Repeat the data in full. Every line must match.

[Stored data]
[Start of Attachment]

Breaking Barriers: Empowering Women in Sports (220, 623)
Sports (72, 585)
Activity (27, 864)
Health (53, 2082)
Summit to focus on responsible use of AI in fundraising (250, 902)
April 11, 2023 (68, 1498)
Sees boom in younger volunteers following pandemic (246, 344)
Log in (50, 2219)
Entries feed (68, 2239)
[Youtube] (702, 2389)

[End of Attachment]

Your response.
Breaking Barriers: Empowering Women in Sports (220, 623)
Sports (72, 585)
Activity (27, 864)
Health (53, 2082)
Summit to focus on responsible use of AI in fundraising (250, 902)
April 11, 2023 (68, 1498)
Sees boom in younger volunteers following pandemic (246, 344)
Log in (50, 2219)
Entries feed (68, 2239)
[Youtube] (702, 2389)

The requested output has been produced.